- _Aim of the task_
The listing below contains a span that opens with the line containing "Task: Visit Jason Rodriguez's Website" and closes with the line containing "Given: Click the teal". Return that span exactly.

- _Data_
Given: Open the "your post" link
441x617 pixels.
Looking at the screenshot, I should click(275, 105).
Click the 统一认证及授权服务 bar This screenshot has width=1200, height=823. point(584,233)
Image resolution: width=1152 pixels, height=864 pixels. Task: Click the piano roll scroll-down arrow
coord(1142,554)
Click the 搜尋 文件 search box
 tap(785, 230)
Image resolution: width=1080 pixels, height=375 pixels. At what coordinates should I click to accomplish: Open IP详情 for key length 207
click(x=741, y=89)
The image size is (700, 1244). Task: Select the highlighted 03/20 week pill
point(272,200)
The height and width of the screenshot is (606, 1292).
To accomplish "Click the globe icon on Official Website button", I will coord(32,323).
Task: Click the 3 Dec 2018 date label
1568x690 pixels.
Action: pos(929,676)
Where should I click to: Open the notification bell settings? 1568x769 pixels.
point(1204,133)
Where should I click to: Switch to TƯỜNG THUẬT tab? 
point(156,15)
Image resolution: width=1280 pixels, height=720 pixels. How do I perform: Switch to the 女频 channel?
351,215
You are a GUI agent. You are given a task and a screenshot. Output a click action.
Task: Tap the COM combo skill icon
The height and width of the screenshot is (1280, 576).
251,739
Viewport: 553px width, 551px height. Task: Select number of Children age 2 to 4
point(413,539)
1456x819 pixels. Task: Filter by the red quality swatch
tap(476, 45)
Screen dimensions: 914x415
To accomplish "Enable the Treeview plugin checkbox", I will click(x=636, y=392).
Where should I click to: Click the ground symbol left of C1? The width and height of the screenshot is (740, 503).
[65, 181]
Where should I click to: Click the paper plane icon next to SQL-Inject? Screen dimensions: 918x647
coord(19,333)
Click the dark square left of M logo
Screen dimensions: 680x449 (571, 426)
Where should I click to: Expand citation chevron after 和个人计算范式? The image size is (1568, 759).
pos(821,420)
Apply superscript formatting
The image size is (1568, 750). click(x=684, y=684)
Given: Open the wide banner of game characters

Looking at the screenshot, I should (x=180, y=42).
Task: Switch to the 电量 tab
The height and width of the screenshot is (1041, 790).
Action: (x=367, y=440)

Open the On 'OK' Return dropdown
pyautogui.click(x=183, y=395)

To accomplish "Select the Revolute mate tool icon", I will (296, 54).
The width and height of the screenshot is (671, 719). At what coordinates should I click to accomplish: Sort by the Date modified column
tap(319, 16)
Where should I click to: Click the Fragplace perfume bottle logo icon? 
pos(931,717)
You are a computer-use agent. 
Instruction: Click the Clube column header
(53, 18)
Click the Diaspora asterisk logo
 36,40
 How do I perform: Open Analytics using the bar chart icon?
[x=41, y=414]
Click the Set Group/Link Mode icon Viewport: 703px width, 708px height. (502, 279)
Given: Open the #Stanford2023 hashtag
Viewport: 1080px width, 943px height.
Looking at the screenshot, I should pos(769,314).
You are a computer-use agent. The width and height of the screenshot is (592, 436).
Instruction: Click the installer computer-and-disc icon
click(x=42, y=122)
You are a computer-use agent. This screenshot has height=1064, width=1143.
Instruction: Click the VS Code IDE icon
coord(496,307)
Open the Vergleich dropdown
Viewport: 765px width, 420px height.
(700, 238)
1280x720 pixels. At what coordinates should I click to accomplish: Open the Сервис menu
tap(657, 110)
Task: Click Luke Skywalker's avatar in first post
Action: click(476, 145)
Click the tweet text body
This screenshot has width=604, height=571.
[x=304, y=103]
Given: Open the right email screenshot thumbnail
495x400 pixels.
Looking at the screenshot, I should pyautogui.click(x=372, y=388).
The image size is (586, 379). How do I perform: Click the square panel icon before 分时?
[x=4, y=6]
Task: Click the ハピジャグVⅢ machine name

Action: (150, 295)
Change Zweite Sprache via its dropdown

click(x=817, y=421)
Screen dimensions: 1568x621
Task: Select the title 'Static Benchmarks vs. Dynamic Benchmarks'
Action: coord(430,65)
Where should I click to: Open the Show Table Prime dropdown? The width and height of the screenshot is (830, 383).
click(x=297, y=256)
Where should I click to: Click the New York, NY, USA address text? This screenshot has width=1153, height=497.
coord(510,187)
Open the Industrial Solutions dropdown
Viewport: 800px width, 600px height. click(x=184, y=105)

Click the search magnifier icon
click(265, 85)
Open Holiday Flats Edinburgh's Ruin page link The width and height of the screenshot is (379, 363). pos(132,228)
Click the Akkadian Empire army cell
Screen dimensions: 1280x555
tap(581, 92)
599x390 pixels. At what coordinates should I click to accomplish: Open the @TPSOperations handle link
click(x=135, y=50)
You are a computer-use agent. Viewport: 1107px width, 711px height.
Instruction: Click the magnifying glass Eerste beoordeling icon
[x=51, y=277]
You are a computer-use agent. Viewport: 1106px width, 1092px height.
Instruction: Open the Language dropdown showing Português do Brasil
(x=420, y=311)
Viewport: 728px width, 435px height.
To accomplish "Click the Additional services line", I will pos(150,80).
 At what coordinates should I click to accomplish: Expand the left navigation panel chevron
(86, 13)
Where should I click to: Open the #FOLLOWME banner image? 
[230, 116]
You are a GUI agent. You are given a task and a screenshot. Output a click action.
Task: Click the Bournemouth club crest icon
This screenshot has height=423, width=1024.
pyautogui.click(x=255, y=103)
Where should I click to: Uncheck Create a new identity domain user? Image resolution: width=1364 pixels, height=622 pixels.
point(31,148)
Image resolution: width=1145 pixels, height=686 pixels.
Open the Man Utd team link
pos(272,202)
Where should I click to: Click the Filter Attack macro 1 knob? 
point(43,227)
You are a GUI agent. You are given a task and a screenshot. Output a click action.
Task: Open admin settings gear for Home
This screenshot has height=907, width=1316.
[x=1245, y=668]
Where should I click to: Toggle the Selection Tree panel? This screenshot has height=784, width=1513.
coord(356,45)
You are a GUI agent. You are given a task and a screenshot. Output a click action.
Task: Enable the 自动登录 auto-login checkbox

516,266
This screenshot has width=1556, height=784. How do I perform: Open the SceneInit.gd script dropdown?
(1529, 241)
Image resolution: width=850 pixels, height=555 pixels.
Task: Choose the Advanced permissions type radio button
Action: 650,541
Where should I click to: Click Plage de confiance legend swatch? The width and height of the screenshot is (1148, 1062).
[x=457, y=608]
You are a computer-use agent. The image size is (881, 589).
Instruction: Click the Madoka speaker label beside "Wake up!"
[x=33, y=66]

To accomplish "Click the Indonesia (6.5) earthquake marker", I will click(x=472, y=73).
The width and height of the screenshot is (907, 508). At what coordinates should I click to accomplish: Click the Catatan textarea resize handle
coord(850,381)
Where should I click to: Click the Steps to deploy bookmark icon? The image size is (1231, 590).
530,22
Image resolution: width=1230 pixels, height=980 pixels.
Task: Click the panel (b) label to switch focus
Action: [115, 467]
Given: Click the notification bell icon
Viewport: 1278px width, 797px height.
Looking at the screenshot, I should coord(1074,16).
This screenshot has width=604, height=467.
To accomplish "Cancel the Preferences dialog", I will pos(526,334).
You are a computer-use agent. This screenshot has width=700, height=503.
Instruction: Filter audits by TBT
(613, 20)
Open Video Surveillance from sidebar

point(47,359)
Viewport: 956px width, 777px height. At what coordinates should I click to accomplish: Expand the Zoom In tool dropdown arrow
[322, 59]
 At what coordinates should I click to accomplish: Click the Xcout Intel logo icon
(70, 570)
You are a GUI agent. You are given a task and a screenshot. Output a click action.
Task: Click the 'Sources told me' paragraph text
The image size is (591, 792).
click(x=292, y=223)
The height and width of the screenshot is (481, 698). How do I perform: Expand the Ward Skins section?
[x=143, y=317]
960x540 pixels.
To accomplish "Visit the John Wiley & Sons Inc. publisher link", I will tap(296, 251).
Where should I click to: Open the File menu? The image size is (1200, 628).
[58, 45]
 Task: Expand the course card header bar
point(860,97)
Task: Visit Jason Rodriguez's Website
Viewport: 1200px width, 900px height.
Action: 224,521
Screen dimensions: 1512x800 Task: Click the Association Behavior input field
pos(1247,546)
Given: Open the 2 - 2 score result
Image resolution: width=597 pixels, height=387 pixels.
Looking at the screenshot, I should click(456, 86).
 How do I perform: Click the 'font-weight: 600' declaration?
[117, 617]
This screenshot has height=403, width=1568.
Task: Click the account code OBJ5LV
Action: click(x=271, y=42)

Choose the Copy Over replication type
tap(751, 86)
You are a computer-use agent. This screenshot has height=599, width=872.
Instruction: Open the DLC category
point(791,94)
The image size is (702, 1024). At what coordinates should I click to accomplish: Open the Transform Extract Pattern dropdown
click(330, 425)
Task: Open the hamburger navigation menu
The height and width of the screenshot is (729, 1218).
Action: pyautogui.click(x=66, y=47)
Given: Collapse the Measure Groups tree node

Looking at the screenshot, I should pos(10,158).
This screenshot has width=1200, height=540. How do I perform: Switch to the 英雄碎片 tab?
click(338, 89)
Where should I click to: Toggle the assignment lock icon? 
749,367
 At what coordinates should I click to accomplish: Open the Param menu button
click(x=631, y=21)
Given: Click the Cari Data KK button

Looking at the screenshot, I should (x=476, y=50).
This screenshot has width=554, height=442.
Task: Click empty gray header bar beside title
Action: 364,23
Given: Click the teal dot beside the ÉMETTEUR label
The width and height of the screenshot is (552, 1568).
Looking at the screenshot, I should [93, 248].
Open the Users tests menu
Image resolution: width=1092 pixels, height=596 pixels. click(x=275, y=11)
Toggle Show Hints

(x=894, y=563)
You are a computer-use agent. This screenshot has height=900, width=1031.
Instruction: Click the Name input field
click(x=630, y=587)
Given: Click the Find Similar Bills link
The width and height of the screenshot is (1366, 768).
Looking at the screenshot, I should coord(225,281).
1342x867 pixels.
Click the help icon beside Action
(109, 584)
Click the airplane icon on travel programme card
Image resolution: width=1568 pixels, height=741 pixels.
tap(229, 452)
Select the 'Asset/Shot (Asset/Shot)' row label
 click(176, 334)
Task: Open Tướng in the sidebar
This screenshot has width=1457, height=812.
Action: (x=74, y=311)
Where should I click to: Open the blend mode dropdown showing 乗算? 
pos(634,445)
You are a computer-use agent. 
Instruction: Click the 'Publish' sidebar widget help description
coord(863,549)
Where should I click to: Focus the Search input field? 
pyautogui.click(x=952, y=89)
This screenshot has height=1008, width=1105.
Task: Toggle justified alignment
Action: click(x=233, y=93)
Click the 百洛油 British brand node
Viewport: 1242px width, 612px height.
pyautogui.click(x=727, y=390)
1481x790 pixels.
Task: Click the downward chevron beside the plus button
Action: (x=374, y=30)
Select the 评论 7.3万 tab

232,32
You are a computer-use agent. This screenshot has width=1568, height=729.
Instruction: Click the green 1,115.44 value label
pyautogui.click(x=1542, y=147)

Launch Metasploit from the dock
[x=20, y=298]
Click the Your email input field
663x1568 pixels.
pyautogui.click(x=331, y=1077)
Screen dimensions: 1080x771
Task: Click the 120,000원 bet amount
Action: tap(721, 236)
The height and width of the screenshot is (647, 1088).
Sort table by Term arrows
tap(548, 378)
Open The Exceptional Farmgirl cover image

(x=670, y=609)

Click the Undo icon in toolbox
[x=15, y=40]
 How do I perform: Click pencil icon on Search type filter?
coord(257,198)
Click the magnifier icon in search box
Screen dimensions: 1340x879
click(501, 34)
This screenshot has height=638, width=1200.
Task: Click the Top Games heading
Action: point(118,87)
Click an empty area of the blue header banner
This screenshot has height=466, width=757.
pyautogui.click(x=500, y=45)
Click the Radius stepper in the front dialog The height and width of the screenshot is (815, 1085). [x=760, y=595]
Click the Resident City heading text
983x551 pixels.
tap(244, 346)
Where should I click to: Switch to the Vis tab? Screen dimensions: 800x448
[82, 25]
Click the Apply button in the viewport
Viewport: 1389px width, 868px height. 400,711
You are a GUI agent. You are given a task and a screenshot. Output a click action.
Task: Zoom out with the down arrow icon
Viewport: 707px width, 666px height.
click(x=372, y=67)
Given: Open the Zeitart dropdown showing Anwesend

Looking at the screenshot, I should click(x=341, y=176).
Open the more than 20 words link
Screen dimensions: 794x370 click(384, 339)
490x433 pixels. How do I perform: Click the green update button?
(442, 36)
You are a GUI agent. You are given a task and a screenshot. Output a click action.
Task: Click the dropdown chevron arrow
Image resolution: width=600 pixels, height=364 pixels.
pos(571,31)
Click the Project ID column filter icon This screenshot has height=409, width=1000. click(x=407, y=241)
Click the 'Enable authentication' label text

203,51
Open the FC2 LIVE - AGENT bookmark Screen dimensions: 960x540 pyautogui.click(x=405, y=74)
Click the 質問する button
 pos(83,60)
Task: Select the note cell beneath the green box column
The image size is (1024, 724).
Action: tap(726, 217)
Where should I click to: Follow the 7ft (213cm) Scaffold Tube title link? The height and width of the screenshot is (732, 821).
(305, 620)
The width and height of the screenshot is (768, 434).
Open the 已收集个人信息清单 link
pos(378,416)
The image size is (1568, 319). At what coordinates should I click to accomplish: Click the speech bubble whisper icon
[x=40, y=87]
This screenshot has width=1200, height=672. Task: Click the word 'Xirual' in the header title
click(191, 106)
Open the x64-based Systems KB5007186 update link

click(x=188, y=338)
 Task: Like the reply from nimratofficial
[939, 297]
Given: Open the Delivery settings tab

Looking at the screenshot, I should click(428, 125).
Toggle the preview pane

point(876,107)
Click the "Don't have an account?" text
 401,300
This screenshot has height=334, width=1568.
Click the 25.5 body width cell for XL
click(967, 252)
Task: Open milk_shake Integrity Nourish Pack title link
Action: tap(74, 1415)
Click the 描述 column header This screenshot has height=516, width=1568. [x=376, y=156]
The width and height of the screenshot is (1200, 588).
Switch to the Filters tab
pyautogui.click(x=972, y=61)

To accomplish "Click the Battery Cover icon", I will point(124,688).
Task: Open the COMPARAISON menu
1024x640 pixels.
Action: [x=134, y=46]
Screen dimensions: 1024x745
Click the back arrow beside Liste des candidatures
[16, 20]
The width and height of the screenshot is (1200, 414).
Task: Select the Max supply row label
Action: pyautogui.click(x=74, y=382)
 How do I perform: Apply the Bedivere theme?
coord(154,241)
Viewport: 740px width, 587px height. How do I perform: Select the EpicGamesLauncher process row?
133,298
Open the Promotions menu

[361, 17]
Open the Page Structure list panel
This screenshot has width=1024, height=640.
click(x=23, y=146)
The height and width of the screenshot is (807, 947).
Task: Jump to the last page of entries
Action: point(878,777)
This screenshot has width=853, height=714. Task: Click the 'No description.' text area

- _The completed task_
Task: Visit Jason Rodriguez's Website
Viewport: 1200px width, 900px height.
Action: 224,521
Screen dimensions: 1512x800 Task: Click the Association Behavior input field
pos(1247,546)
Given: Open the 2 - 2 score result
Image resolution: width=597 pixels, height=387 pixels.
Looking at the screenshot, I should click(456, 86).
 How do I perform: Click the 'font-weight: 600' declaration?
[117, 617]
This screenshot has height=403, width=1568.
Task: Click the account code OBJ5LV
Action: click(x=271, y=42)

Choose the Copy Over replication type
tap(751, 86)
You are a computer-use agent. This screenshot has height=599, width=872.
Instruction: Open the DLC category
point(791,94)
The image size is (702, 1024). At what coordinates should I click to accomplish: Open the Transform Extract Pattern dropdown
click(330, 425)
Task: Open the hamburger navigation menu
The height and width of the screenshot is (729, 1218).
Action: pyautogui.click(x=66, y=47)
Given: Collapse the Measure Groups tree node

Looking at the screenshot, I should pos(10,158).
This screenshot has width=1200, height=540. How do I perform: Switch to the 英雄碎片 tab?
click(338, 89)
Where should I click to: Toggle the assignment lock icon? 
749,367
 At what coordinates should I click to accomplish: Open the Param menu button
click(x=631, y=21)
Given: Click the Cari Data KK button

Looking at the screenshot, I should (x=476, y=50).
This screenshot has width=554, height=442.
Task: Click empty gray header bar beside title
Action: 364,23
Given: Click the teal dot beside the ÉMETTEUR label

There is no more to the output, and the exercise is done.